* [課題文]
オンラインでの面会交流をめぐって棚村氏に宛てた書簡を、最後の文の後から書き継ぐこと。

* [本文]
-=-=-

拝啓 棚村先生「きめこまやかな配慮」って何ですか?
早稲田大学法学学術院 棚村政行 様
共同親権運動・国家賠償請求訴訟を進める会
いつもお世話になっています。去る4月26日、NHKのニュースで新型コロナウィルスの感染拡大の影響が、別居親子の面会交流にも及んでいることが、市民団体のデータとともに報道されました。
私どもの会にも、そういった相談が日常的に入ってきているので、事態の深刻さは伝わっています。先般、法務省はオンラインでの面会交流を奨励する内容の面会交流についての指針をホームページに掲示しました(【新型コロナウイルス感染症関係情報】面会交流について)。
この中では話し合いが困難になっている場合の相談窓口も紹介されていますが、そもそも会えなくなっている事態を前提にした相談に、具体的な解決策があるのか不明です。
そこで、先のNHKのニュースで、オンラインでの面会交流について紹介していた棚村様に、双方の親と子との関係維持のために、具体的にどのような方法を想定しているのか、発言をもとに質問させてください。
1 棚村さんは、「アメリカなど外国ではオンラインでの面会交流が20年ほど前から行われていて、日本はかなり遅れをとっている。面会交流は非常に重要なので、たとえ直接会えなくてもオンラインなどで会話できたほうがよい」とコメントで述べています。

-=-=-

* [提供一覧]
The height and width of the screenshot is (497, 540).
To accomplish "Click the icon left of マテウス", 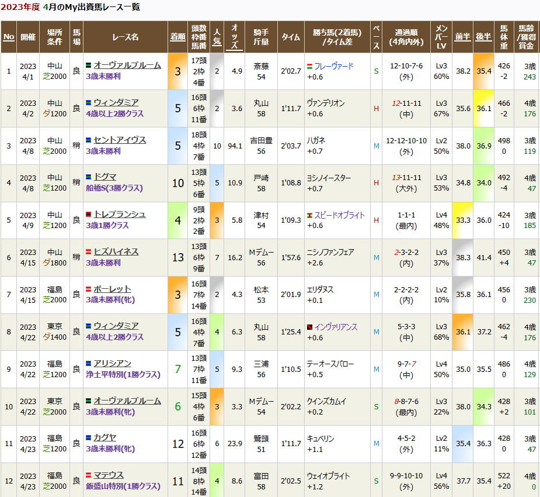I will click(88, 475).
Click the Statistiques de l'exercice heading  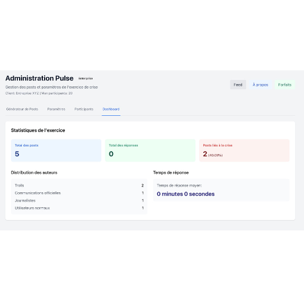(x=38, y=130)
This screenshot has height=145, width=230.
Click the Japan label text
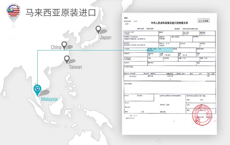click(x=105, y=38)
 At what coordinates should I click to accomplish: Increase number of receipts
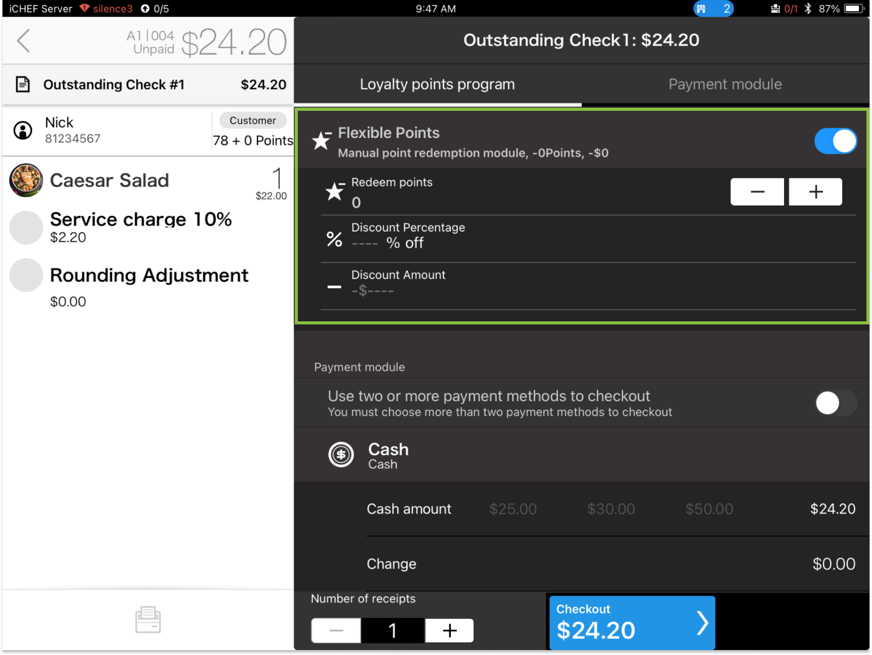click(450, 631)
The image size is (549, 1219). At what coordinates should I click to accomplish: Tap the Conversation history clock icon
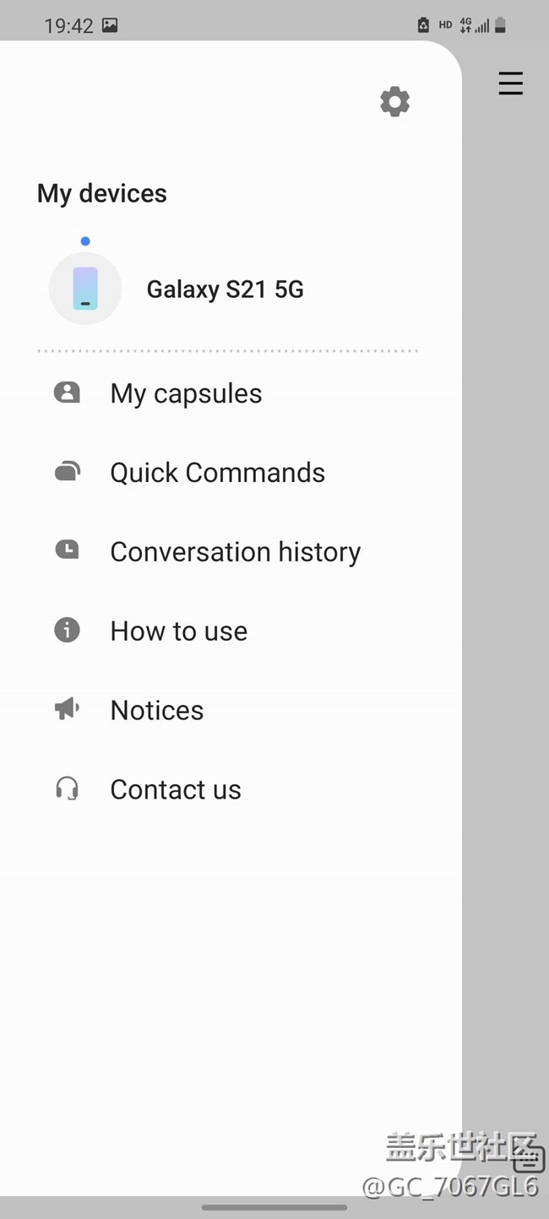[x=67, y=550]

-=-=-

* [記述解答]
この発言は、面会交流は非常に重要だが、履行されなくても仕方がないし、一般的にオンラインでの会話ができるのであれば代替してよいと解釈できます。そういう趣旨でよろしいでしょうか。
2 私どもの経験からすると、日本で同居親側が面会交流に消極的な場合や、面会交流が不履行になった場合、その時点で話し合いは成り立たなくなっており、電話でのやり取りもできないケースがほとんどです。日本の裁判所は子どもの写真送付を同居親に課すこともありますが、子どもの写真を見ても子育てはできませんし、自分の写真が親に送られても子どもの権利とは無関係です。
そう考えると、日本で別居親子間のオンラインの利用がアメリカと違って歴史が浅いのは、面会交流が子育ての時間であるという発想がなく、それを尊重する考えがないからだと思いますが、このような状況で日本が遅れを挽回できるには、どうすればよいと考えますか。
3 棚村さんは、「イギリスでは面会交流は非常に重要だとして、外出制限の例外に当たると明示している。」と指摘しています。日本でもイギリス同様、「親が同じ世帯に住んでいない場合、18歳未満の子供は両親の家の間を移動することができます」との指針を政府が示せば、現在関係を絶たれている親子の状況を大幅に改善できると考えますが、棚村さんは賛成していただけますか。しない場合は理由を教えてください。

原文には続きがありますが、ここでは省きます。